> [What is being asked]:
Please output every line of the records below as a JSON list of strings, one string per line, skipping blank lines. Leave the pictures out.

[Records pointing to text and elements]
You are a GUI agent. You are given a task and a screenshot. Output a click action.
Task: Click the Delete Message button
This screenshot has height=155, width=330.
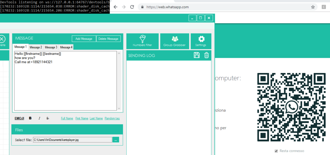[108, 39]
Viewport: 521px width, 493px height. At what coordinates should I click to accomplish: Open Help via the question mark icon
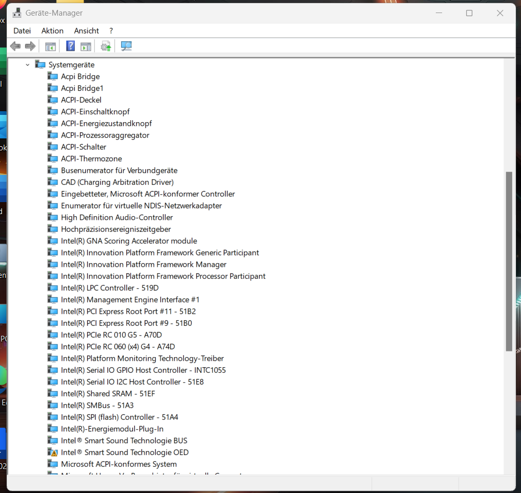(x=70, y=46)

> [Answer below]:
[
  "You are a GUI agent. You are given a task and a screenshot. Output a click action.",
  "Task: Click the Delete Message button",
  "This screenshot has height=155, width=330.",
  "[108, 39]",
  "Viewport: 521px width, 493px height. At what coordinates should I click to accomplish: Open Help via the question mark icon",
  "(x=70, y=46)"
]